O processo, aparentemente, já teve resultado. Criticado por não trabalhar com as principais organizações que lutam contra abuso infantil na internet —o americano Centro Nacional para Crianças Desaparecidas e Exploradas e a britânica Internet Watch Foundation—, o Telegram modificou sua política de privacidade em 23 de setembro. A plataforma anunciou que, em caso de investigação policial, poderá compartilhar com autoridades o endereço IP e o telefone do acusado.
O OSA foi festejado pela NSPCC. Toni Brunton-Douglas, pesquisadora e integrante da equipe de segurança infantil online da entidade, afirmou à Folha que ainda não é possível medir os resultados da nova lei.
“É uma legislação enorme e complexa. Ainda não chegamos nem perto de sentir os efeitos do seu potencial”, disse. “Mas já estamos vendo empresas começando a levar suas responsabilidades mais a sério. Estamos otimistas.”
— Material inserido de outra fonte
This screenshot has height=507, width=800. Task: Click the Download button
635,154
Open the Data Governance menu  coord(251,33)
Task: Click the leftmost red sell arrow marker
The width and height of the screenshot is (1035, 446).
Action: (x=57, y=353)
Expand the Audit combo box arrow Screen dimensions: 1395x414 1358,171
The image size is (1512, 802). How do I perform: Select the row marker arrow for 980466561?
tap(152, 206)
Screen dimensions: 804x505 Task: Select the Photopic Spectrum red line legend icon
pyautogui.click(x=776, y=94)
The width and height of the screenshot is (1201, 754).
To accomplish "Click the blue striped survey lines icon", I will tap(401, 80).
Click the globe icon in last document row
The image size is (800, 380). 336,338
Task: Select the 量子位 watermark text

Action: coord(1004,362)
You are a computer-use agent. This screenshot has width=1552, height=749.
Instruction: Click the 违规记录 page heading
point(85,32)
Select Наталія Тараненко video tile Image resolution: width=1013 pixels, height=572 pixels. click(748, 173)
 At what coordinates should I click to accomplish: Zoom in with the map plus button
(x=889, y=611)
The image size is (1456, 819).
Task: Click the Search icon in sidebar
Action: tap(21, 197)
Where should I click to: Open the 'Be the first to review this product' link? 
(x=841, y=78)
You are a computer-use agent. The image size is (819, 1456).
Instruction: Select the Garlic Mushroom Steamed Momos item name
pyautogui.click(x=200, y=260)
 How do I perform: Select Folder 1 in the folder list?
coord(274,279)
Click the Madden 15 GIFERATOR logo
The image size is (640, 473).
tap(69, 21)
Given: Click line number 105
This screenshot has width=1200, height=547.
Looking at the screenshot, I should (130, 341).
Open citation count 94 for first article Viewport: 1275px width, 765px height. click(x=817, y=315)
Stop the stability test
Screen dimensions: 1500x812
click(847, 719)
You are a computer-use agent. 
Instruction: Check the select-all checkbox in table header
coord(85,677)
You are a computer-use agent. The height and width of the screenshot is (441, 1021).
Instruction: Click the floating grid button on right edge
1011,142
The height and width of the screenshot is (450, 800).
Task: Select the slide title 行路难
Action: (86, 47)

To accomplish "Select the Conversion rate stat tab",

Um estudo produzido neste ano pelo centro Futuro Digital para Crianças da LSE (London School of Economics and Political Science) e pela 5Rights Foundation identificou 128 mudanças feitas por Meta, Google, TikTok e Snap (dona do Snapchat) para melhorar a segurança e a privacidade de crianças e adolescentes, entre 2017 e 2024. O período coincide com os anos de produção de normas e legislações já aprovadas no continente europeu.
Um exemplo ainda mais recente é a criação da “conta adolescente” pela Meta para o Instagram, um tipo de conta com medidas adicionais de proteção, como a limitação de quem pode contatar o jovem usuário ou ver seu conteúdo. Em setembro de 2024, essa conta tornou-se padrão para usuários entre 13 e 17 anos de idade dos Estados Unidos, do Reino Unido, Canadá e da Austrália. A mesma Meta, no entanto, introduziu em dezembro passado a criptografia de ponta a ponta em seu Messenger, o que provocou duras críticas das autoridades britânicas.
Além da realidade atual, o avanço da inteligência artificial (IA) oferece novas dúvidas sobre o futuro. “A IA generativa é coberta pelo OSA se fizer parte dos serviços que a nova lei cobre, que são redes sociais, mecanismos de busca e sites pornográficos”, explica Brunton-Douglas. Ferramentas independentes, como ChatGPT, provavelmente precisarão de leis específicas, algo que o Reino Unido está considerando implementar. Material de abuso infantil produzido por IA já é considerado crime no Reino Unido.
Diante de tal realidade, a NSPCC recomenda a pais e responsáveis que tenham um diálogo aberto e honesto com seus filhos. “Tirar o telefone delas [crianças] é como punir a vítima. O ônus deve ser das grandes empresas de tecnologia, para garantir que as plataformas sejam seguras para crianças. Nós não temos uma visão negativa da tecnologia, apenas queremos garantir que ela seja segura”, afirma Brunton-Douglas.